About linear discriminant analysis
A classical example of least discriminant analysis is R.A. Fisher's 1936 article "The use of multiple measurements in taxonomic problems". This is based on the iris dataset and easily plotted.
### load library
### with Edgar Anderson's Iris data set
### and the lda function
library(MASS)
### Perform lda
lda <- lda(Species ~ Sepal.Length + Sepal.Width + Petal.Length + Petal.Width , data = iris)
### Compute the discriminant
predict(lda)
### Plot histogram with result from first discriminant
plot(lda, dimen=1, breaks = seq(-10,10,0.5))
### Plot histogram with only one variable
layout(matrix(1:3,3))
hist(iris$Sepal.Length[iris$Species == "setosa"], breaks = seq(3,9,0.25),
main = "", xlab = "group setosa", freq = 0)
hist(iris$Sepal.Length[iris$Species == "versicolor"], breaks = seq(3,9,0.25),
main = "", xlab = "group versicolor", freq = 0)
hist(iris$Sepal.Length[iris$Species == "virginica"], breaks = seq(3,9,0.25),
main = "", xlab = "group virginica", freq = 0)
Result from first linear discriminant

Result from a single variable (sepal length)

The idea from Fisher was to use a linear combination of the variables such that the distance between the classes is larger. This distance is considered relative to the variance of the groups. (To see more about this, consider this question: When is MANOVA most useful )
When parameters > samples
So, the intuition behind LDA is to find a linear combination of parameters for which the in-between distance/variance of the groups is larger than the within distance/variance of the groups.
When you have more parameters than the sample size, then you will be able to find a perfect linear combination. One for which the within distance is zero.
This linear combination can be found by finding the linear combination of parameters for which the linear combination in one class equals zero and in the other class equals one.
This relates to solving a linear regression problem
$$Y = \beta X$$
Where $Y$ is a column with ones and zeros depending on the class, $X$ is a matrix with the features, and $\beta$ are coeffients to be found.
This problem is overdetermined when the number of features is larger than the number of samples. This means that you will be able to find many linear functions of the features for which the one class equals zero and the other class equals one (as long as there are no different class members with the exact same features).
The number of features that you need is similar to the number of features that you need to fit exactly a regression problem. Which is $X-1$. For example, if you have two data points then a straight line, a function of only one feature (and a function of two parameters, because besides the slope the intercept is included as well), will fit perfectly through the points.
So $x-1$ features will be sufficient to find a perfect solution to the LDA problem
Regularization
So, when the number of features is larger than the sample, then the problem is similar to a regression problem.
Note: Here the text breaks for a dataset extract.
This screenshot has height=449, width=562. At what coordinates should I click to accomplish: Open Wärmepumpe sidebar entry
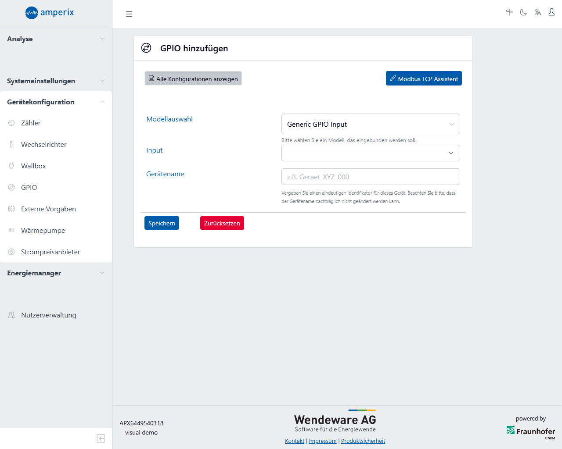point(43,231)

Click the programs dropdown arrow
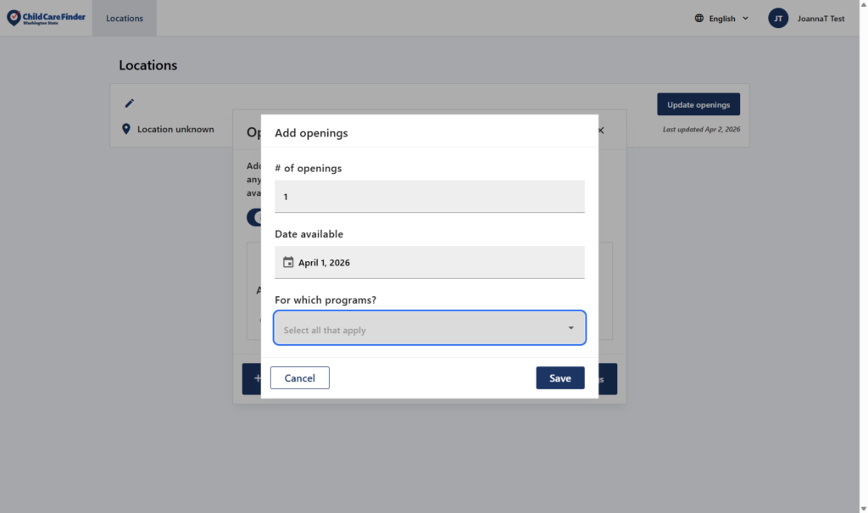[570, 328]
For this over-determined case, you can say that $X-1$ features are sufficient, but it is not the only solution. The exact answer will be dependent on how you weigh the different solutions. You can do this in several ways. Regularization is one way to do it. In the case that the problem is solved with Lasso regression or stepwise regression (which add regressors/features in steps, building up a solution starting with zero regressors), then I can imagine that the limit is $x-1$ features. In the case that the problem is solved with ridge regression (which uses all regressors/features from the start) then this is not the case.